Fraud that lead to the US property loan crisis unveiled in New York

Manhattan District Attorney Robert Morgenthau said the fraud was the kind of activity that led to the US's current property loan crisis. He confirmed that 12 of the 25, including two lawyers, have pleaded guilty to charges that include larceny and fraud.

AFG Financial Group and its accomplices stole millions of dollars from banks that had loaned money to buy real estate. The banks in some cases later sold the mortgage debts as investments, but because the investments were based on deals that never occurred, the banks, the property sellers, and the investors were left empty-handed.

Cheated banks and lenders included New Century Mortgage which lost $32.2 million, Countrywide Home Loans lost $7.9 million and Washington Mutual in Long Beach, New York which lost $8.6 million.

'This is one of the reasons for the mortgage crisis. This kind of activity is what led to the mortgage crisis,' Morgenthau declared. He said the suspects used inflated property appraisals and phony loan packages, forged forms, pay statements and bank documents to perpetrate the largest mortgage fraud ever in the New York City area.

At a news conference, Morgenthau showed a color photograph of an overgrown vacant Bronx lot that defendants claimed was the site of a two-family house in order to get a $500,000 mortgage.

The district attorney explained how AFG was set up specifically as a vehicle for the fraud. 'If it carried out any legitimate business it was by accident,' he said. He described how between June 2004 and April 2009 the group would find distressed real estate and then get a 'straw' buyer who had good credit but needed cash to front for the purchase of the property.

That buyer usually did not know the transaction was a sham. The buyers were told this was an investment opportunity that would help people save their homes, earn them and other investors a healthy return and cost them nothing but their signatures.

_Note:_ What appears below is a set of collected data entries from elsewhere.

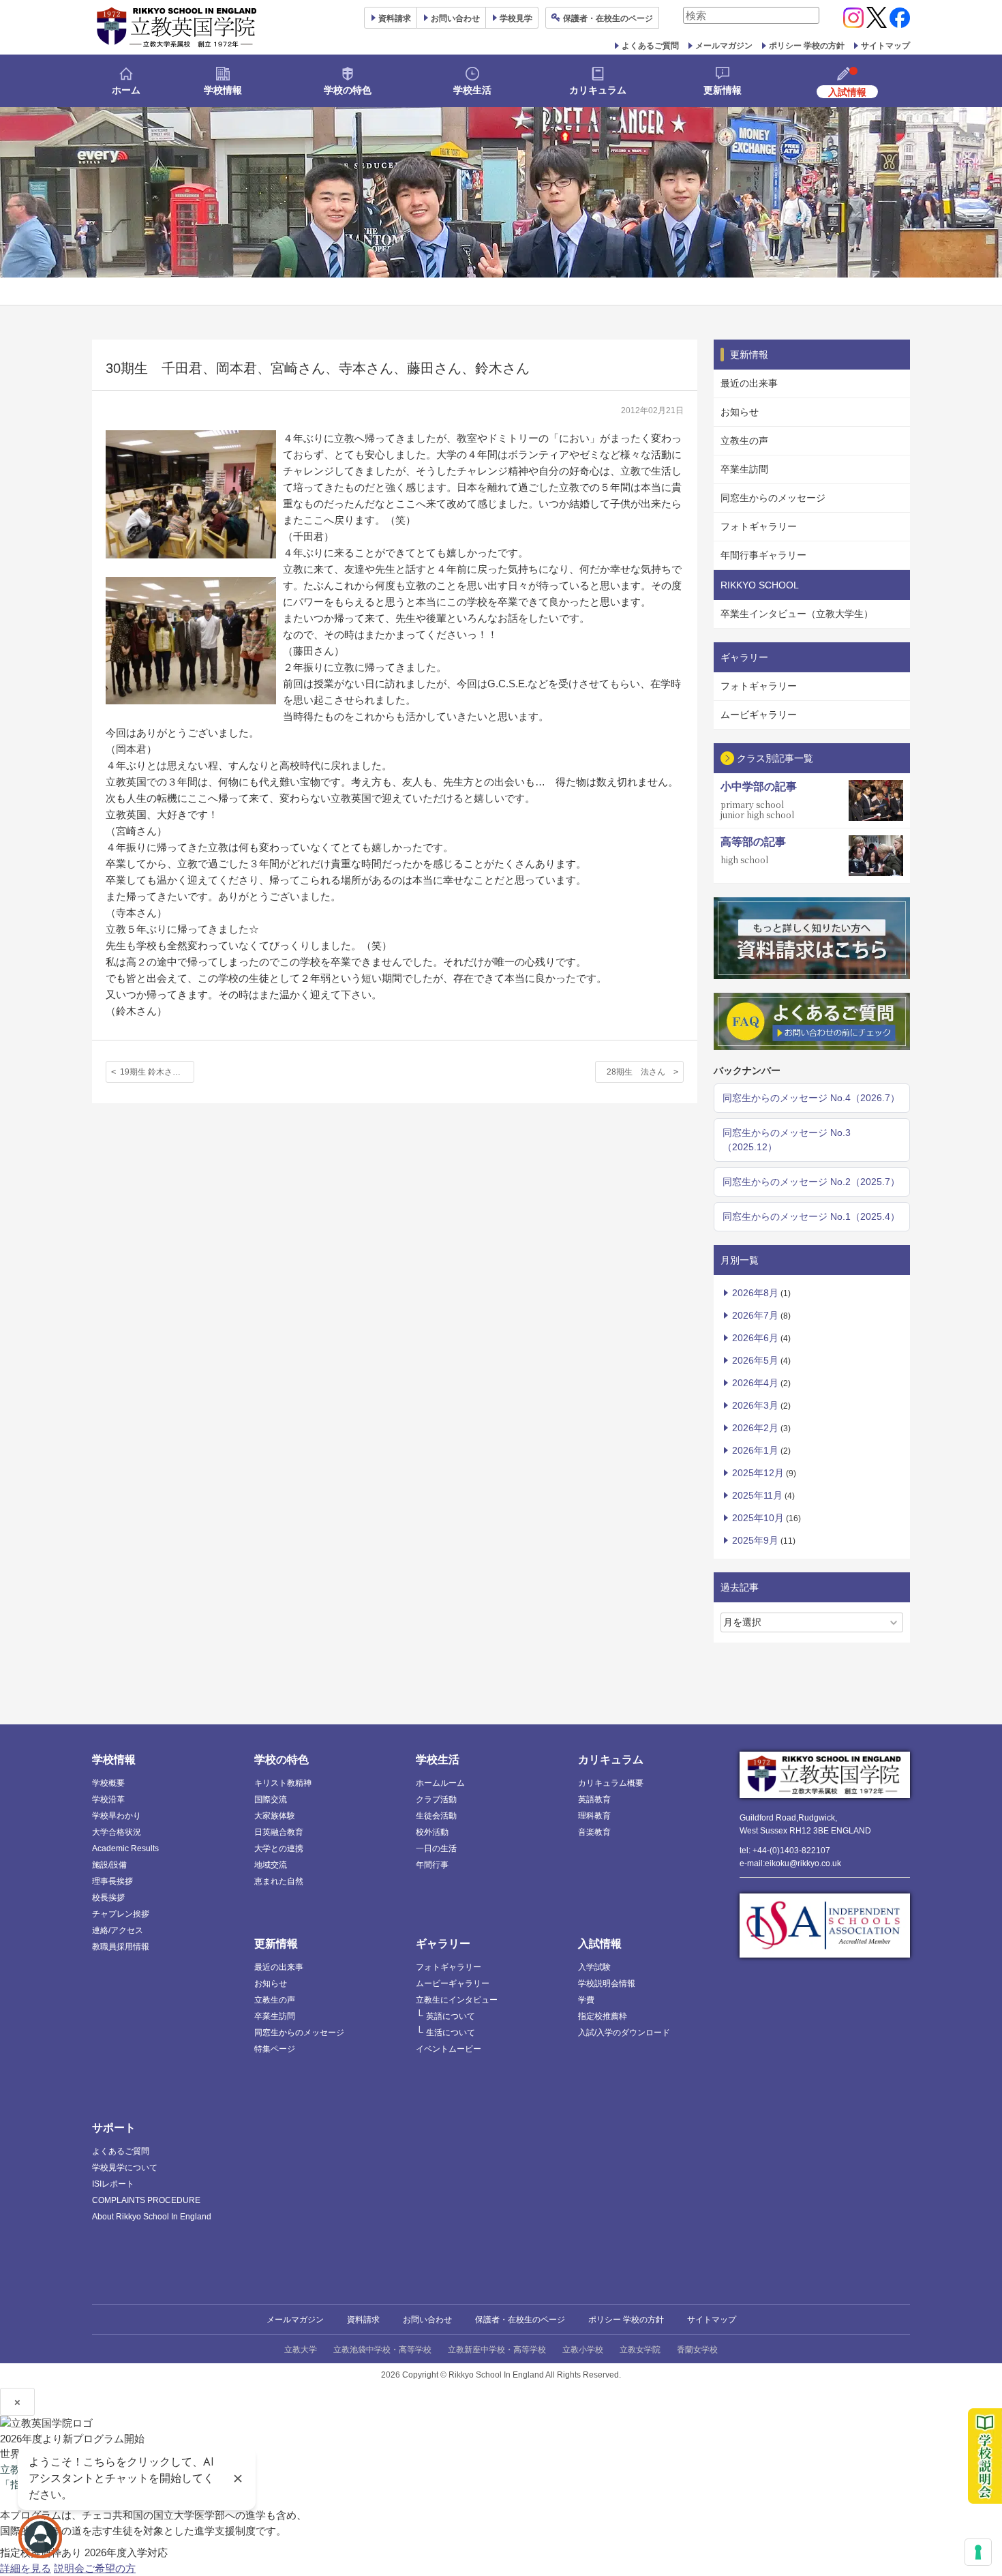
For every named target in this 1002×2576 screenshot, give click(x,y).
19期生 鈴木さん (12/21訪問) (157, 1072)
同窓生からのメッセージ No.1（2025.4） (811, 1216)
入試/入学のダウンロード (624, 2032)
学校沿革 (108, 1799)
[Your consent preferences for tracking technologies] (978, 2552)
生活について (450, 2032)
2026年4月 (755, 1382)
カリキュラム (597, 90)
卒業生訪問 (744, 469)
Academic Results (125, 1848)
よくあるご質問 (650, 45)
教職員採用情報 (120, 1946)
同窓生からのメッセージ (772, 497)
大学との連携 (278, 1848)
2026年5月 (755, 1360)
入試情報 (600, 1943)
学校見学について (124, 2167)
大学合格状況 (116, 1832)
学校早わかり (116, 1816)
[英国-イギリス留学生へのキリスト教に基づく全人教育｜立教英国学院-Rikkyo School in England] (177, 27)
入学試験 (594, 1967)
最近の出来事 (749, 383)
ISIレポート (113, 2184)
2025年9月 (755, 1540)
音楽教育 (594, 1832)
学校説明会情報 (606, 1983)
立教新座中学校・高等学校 (497, 2349)
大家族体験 (274, 1816)
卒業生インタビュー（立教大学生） (796, 613)
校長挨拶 (108, 1897)
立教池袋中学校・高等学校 (382, 2349)
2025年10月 (758, 1517)
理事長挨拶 (112, 1881)
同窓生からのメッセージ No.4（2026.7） (811, 1097)
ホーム (126, 90)
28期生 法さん (636, 1072)
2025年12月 (758, 1472)
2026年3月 (755, 1405)
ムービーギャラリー (452, 1983)
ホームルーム (440, 1783)
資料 (394, 18)
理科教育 (594, 1816)
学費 (586, 2000)
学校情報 (223, 90)
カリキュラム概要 (610, 1783)
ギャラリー (443, 1943)
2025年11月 (757, 1495)
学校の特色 (347, 90)
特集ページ (274, 2049)
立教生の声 (744, 440)
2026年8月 (755, 1292)
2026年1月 (755, 1450)
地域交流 (270, 1865)
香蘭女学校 (697, 2349)
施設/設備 (109, 1865)
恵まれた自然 (278, 1881)
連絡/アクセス (117, 1930)
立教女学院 (640, 2349)
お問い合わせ (455, 18)
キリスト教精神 (283, 1783)
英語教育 (594, 1799)
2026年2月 (755, 1427)
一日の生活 (436, 1848)
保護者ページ (608, 18)
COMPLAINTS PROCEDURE (146, 2200)
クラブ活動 (436, 1799)
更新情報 (722, 90)
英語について (450, 2016)
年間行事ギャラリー (763, 555)
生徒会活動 (436, 1816)
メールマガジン (724, 45)
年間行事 (432, 1865)
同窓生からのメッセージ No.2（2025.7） (811, 1181)
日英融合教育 (278, 1832)
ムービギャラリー (758, 714)
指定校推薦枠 (602, 2016)
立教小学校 (582, 2349)
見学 (516, 18)
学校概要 (108, 1783)
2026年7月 (755, 1315)
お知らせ (739, 411)
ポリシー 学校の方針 (807, 45)
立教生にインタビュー (457, 2000)
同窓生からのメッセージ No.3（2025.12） (787, 1139)
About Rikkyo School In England (151, 2216)
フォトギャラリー (758, 526)
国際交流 (270, 1799)
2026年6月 (755, 1337)
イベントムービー (448, 2049)
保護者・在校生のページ (520, 2319)
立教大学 (300, 2349)
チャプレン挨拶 (120, 1914)
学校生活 (472, 90)
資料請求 (363, 2319)
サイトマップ (885, 45)
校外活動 (432, 1832)
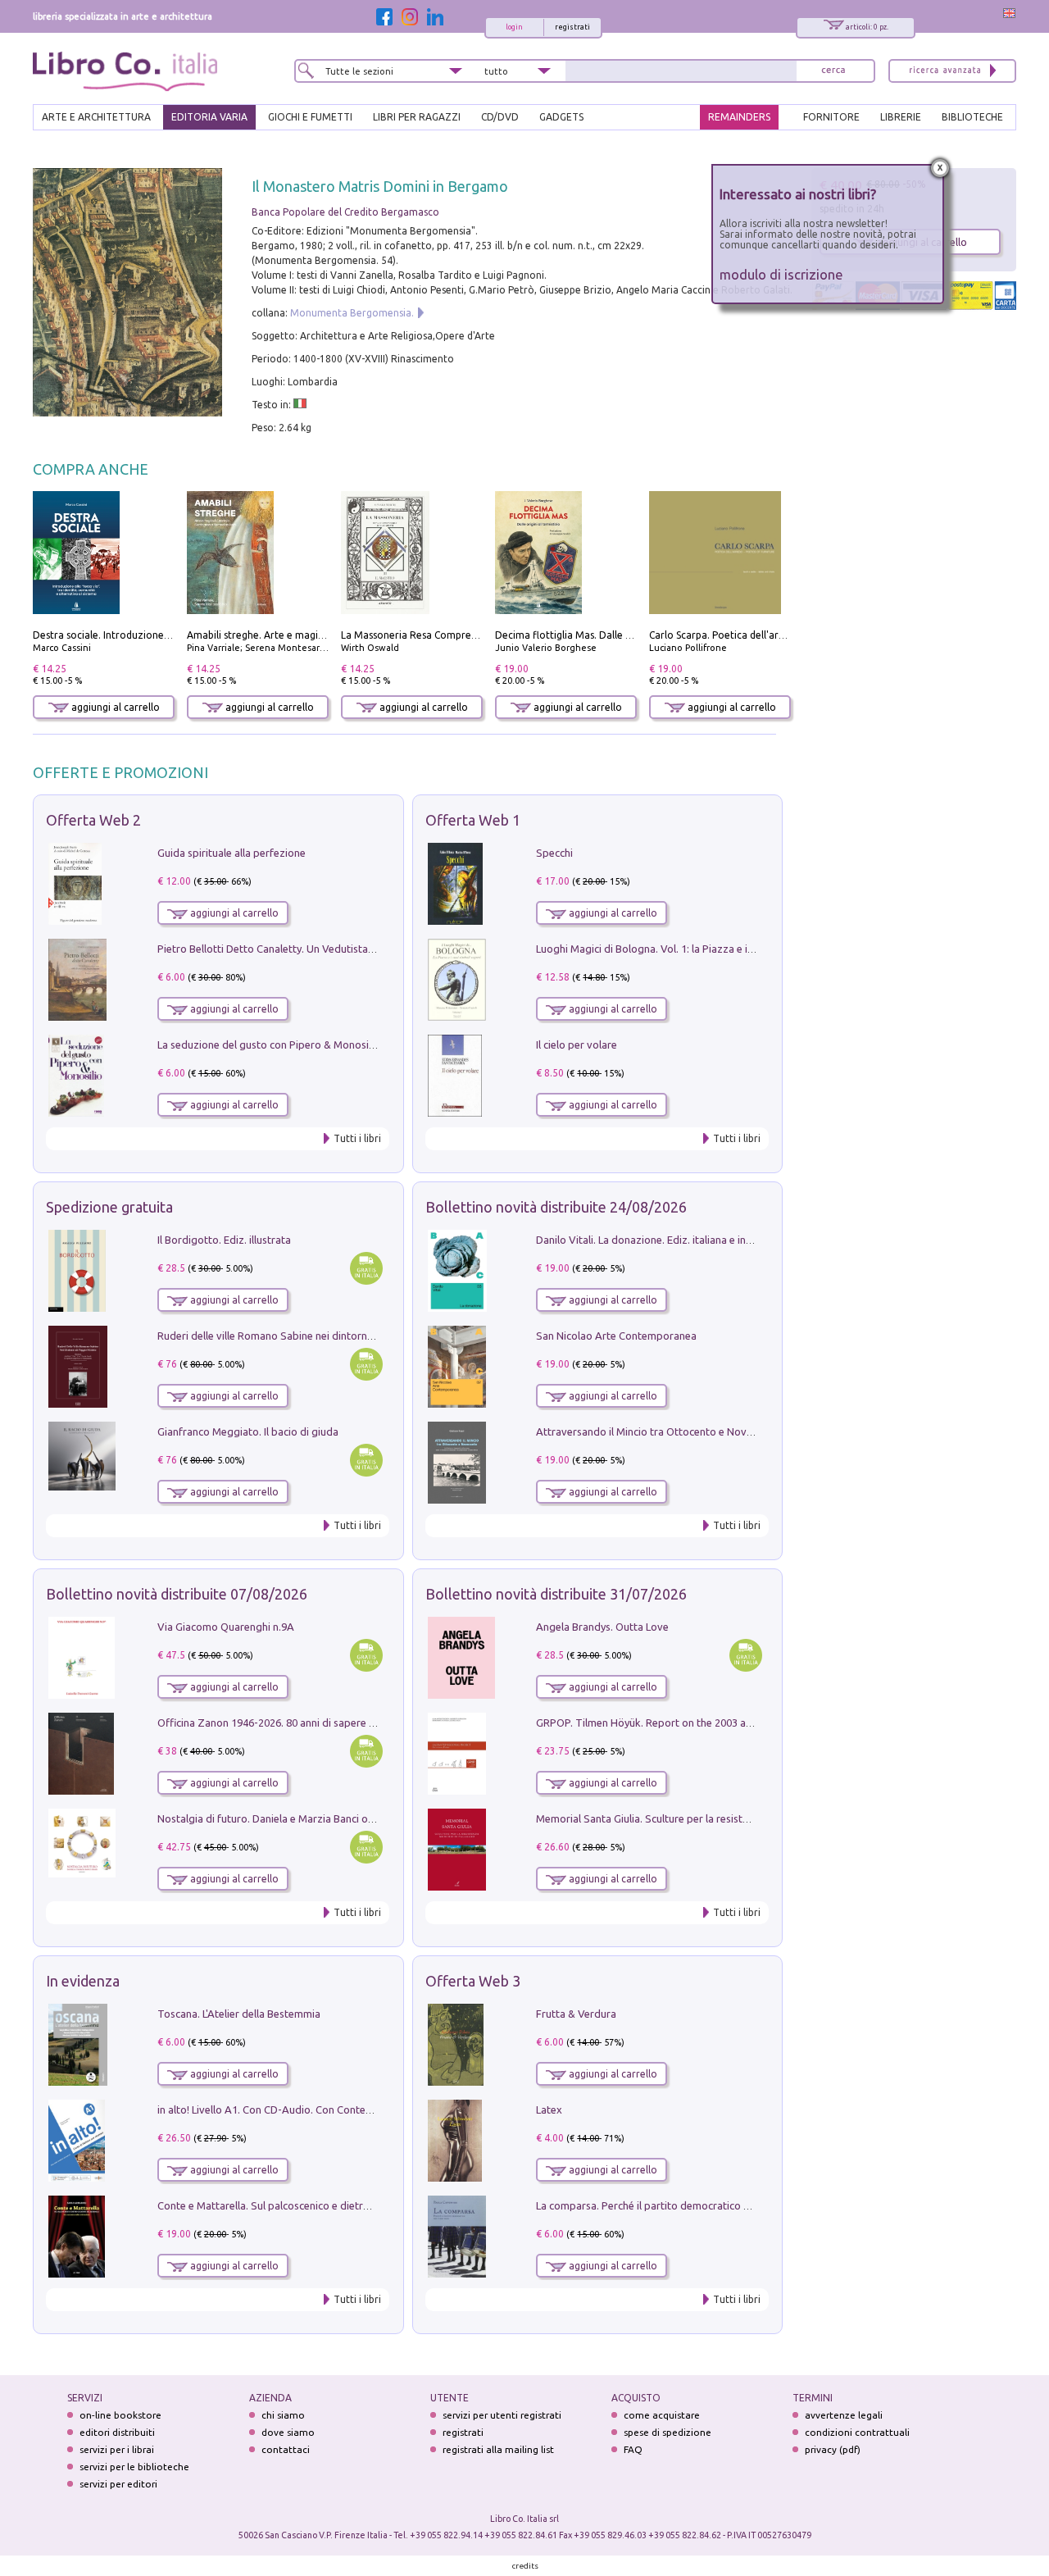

The AFG conspirators would strike a deal to buy and then get a bank to finance the purchase, Morgenthau said. The lawyers said they put the mortgage money in escrow accounts but they and their accomplices actually took the money without paying the seller or anyone else.

Meanwhile, the straw buyers were left with bad credit and no investment return and the lender foreclosed on the seller's property and took ownership. In some cases the banks had already sold worthless mortgage paper on the overvalued real estate on the secondary investment market.